> [Exercise goal]:
Starting at the line that holds "Open Customer Preferences under Configuration", reproduce each line exactly up to and including the last line of the records below. Pictures stay out.

[[ Data provided, beginning ]]

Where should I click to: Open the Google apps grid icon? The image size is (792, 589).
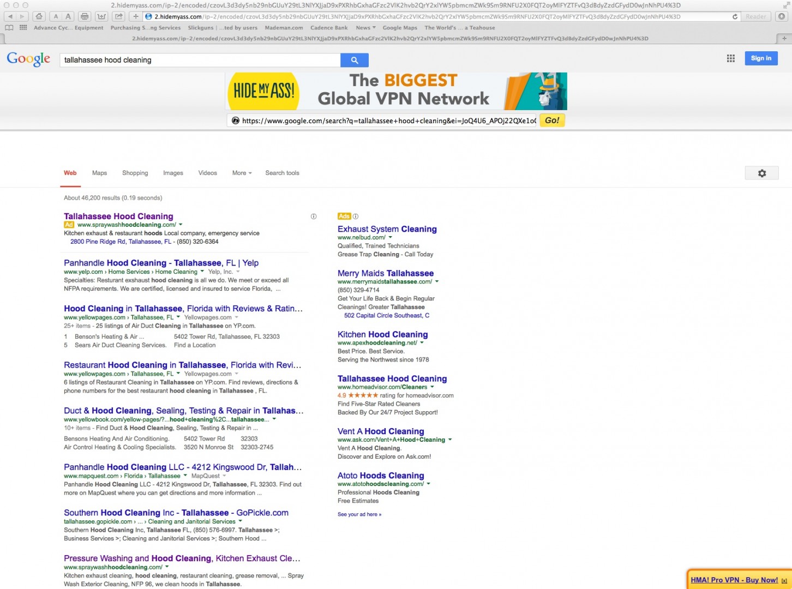[730, 58]
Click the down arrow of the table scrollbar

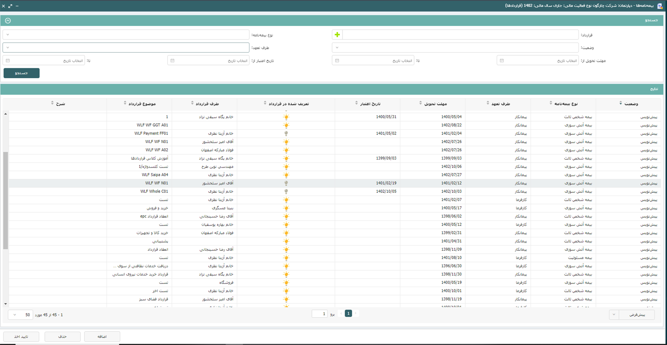6,304
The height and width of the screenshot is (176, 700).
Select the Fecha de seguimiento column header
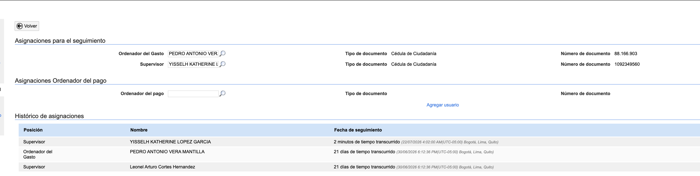click(358, 130)
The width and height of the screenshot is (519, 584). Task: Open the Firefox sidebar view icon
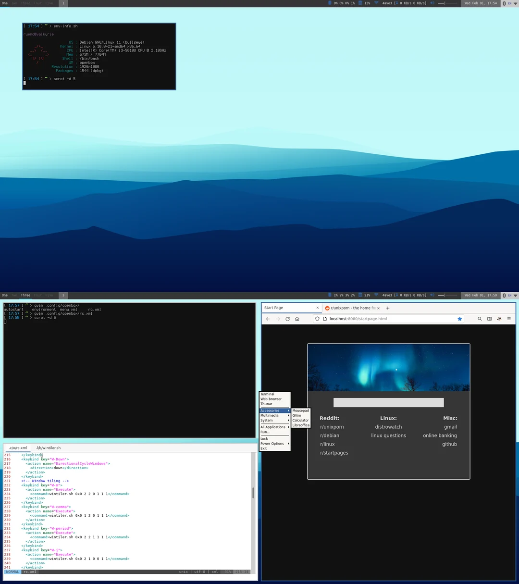tap(489, 319)
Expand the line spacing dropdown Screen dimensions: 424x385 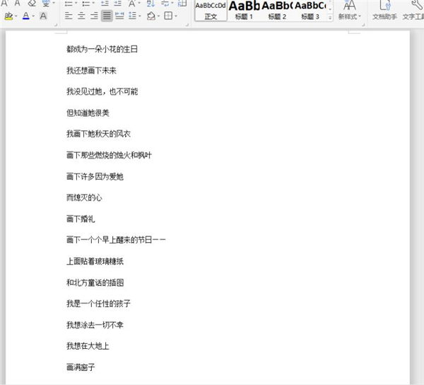click(x=140, y=16)
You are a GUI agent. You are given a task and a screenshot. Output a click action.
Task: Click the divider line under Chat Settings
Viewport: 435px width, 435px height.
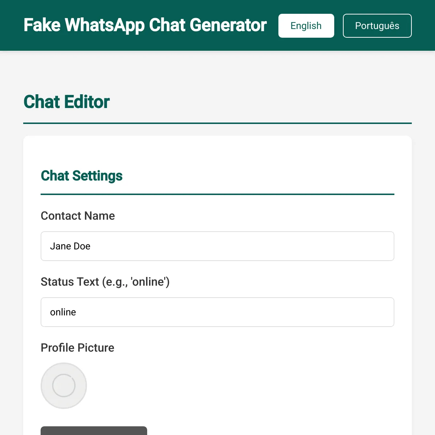[218, 194]
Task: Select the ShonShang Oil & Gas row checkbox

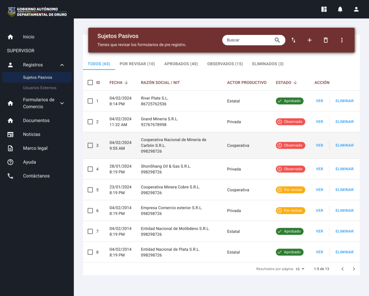Action: pos(90,169)
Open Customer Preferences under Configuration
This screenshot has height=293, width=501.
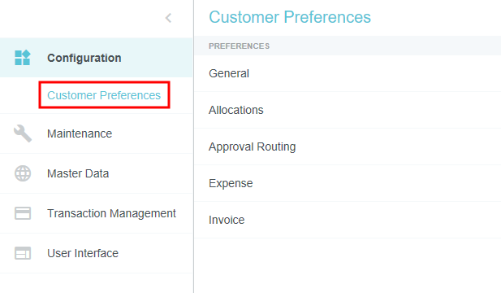[x=104, y=95]
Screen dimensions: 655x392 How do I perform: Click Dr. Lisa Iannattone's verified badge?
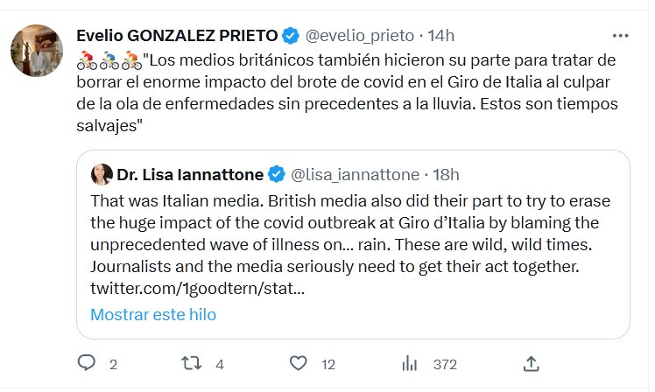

[[ Data provided, end ]]

> [Exercise response]:
Open Customer Preferences under Configuration
This screenshot has height=293, width=501.
[x=104, y=95]
Screen dimensions: 655x392 How do I perform: Click Dr. Lisa Iannattone's verified badge?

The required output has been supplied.